Count up the lines in the following listing that hold the word "Open", then give only that count.

EXERCISE MATERIAL Start Marker

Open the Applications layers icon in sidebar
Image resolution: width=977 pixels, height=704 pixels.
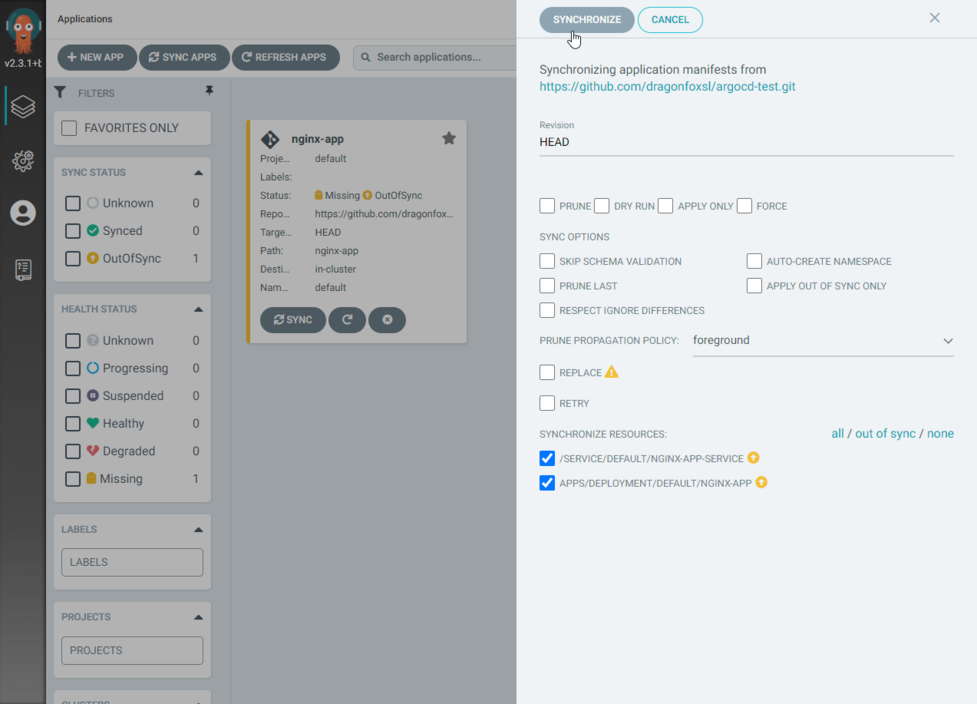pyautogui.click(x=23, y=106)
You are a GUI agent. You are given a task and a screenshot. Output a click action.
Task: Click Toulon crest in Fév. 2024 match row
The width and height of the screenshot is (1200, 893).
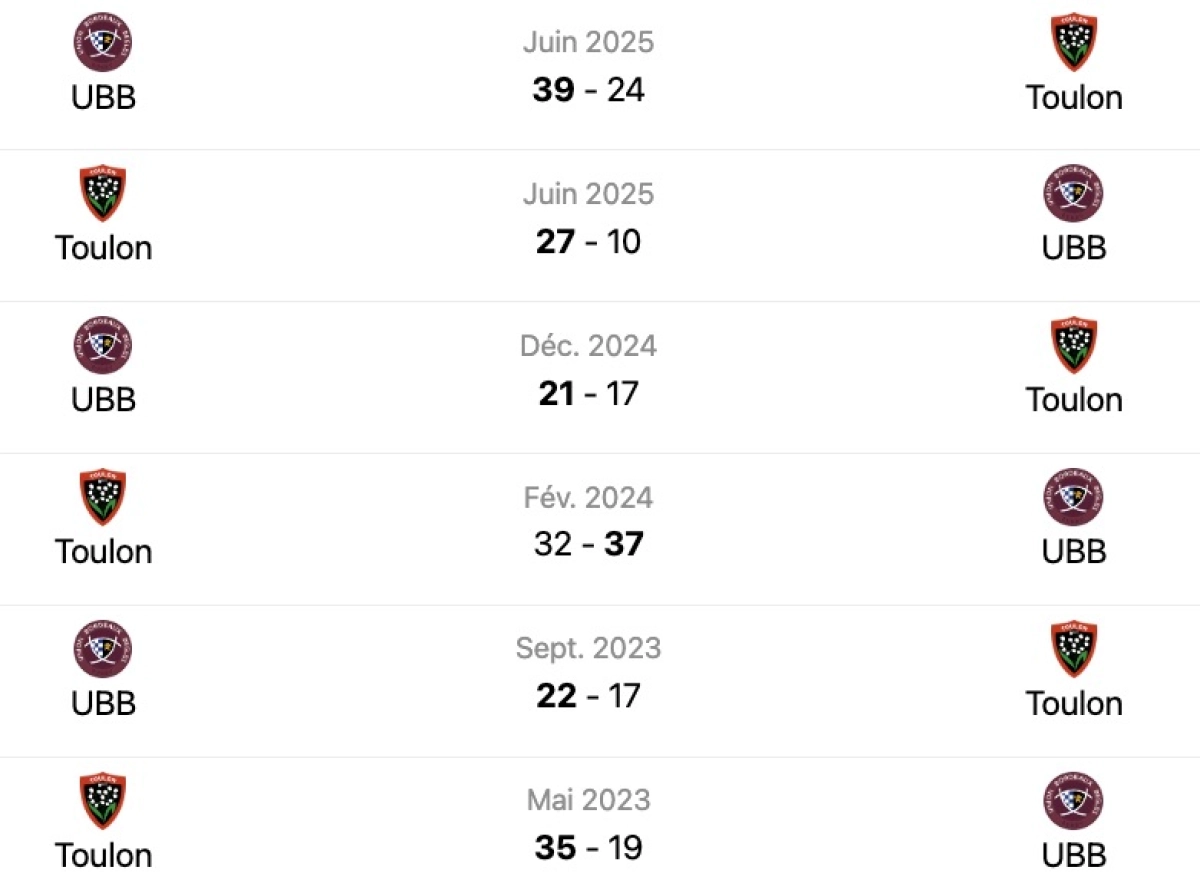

EXERCISE MATERIAL End Marker
EXERCISE MATERIAL Start Marker

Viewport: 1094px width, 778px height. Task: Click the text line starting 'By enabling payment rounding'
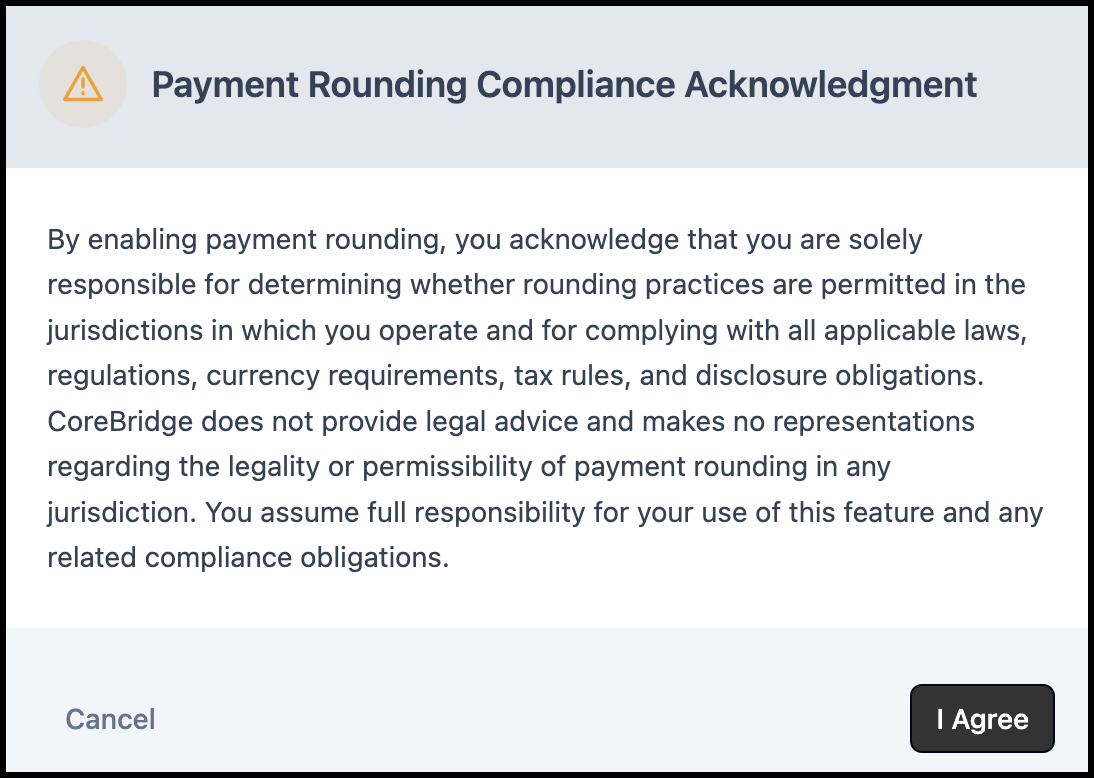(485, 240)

EXERCISE MATERIAL End Marker
EXERCISE MATERIAL Start Marker

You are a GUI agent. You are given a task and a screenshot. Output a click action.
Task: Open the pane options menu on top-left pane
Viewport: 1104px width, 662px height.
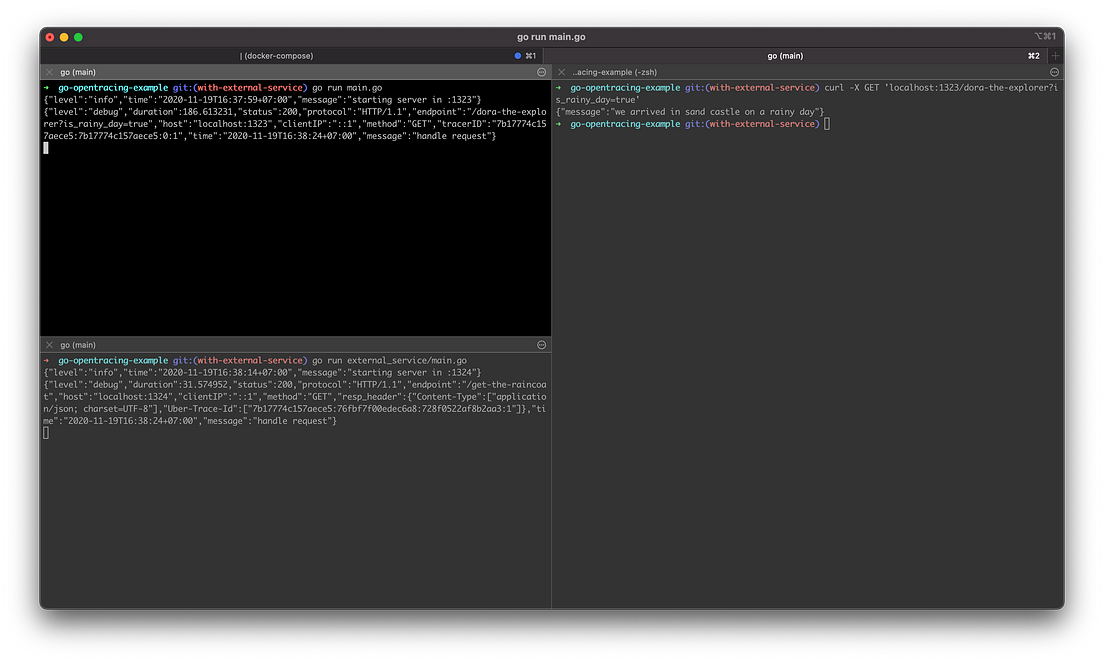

EXERCISE MATERIAL End Marker

### ANSWER FOR THE TASK
2